*DIRECTION*.
Resize the answers in the material below, starting with the line containing "Select the B五金拉手" and going on through the end of the material. Write those lines out again, requests included, with each coordinate in the answers multiplied by 1.8 and rounded to a whole number, halves rounding up.
═══ RECORDED DATA
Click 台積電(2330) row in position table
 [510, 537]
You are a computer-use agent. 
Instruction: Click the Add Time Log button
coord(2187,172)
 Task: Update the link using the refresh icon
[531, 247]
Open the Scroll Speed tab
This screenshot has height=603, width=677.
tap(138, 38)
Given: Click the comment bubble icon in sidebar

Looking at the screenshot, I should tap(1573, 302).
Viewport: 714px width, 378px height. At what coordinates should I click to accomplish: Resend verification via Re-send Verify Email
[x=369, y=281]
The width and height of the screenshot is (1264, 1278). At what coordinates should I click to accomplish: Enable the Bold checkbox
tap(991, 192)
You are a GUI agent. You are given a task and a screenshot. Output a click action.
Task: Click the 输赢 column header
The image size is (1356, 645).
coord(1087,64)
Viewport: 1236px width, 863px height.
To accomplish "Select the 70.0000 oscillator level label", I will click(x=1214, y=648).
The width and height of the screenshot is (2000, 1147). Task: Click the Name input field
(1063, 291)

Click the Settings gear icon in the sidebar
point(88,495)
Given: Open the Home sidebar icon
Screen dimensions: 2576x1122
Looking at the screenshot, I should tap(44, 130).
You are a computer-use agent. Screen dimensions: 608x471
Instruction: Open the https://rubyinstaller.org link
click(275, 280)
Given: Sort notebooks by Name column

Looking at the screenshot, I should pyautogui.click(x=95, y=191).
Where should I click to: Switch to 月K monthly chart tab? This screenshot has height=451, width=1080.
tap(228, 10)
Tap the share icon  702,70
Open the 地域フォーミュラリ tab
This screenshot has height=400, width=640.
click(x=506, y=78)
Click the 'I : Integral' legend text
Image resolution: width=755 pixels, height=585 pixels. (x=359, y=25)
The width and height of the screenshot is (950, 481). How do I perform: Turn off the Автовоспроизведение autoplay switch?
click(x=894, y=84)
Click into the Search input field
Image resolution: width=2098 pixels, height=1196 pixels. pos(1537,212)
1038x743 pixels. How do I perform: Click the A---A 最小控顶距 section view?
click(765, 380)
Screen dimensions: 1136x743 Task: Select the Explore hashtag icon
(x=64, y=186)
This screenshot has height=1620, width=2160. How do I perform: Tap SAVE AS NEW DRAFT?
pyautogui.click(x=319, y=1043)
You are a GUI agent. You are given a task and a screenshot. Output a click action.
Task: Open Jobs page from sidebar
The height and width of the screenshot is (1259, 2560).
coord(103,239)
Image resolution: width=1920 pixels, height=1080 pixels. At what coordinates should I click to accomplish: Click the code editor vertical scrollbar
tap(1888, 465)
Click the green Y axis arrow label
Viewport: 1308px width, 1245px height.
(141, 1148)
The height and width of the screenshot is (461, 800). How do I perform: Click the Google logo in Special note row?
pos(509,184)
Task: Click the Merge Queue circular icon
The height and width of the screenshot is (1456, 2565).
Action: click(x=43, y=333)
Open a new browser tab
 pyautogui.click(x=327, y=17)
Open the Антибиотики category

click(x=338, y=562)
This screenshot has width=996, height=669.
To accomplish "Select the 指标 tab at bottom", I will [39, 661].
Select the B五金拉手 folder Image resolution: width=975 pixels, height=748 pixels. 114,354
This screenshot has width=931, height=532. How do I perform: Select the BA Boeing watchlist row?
══════
*TASK RESULT*.
Select the B五金拉手 folder Image resolution: width=975 pixels, height=748 pixels. 205,637
This screenshot has width=931, height=532. How do I perform: Select the BA Boeing watchlist row?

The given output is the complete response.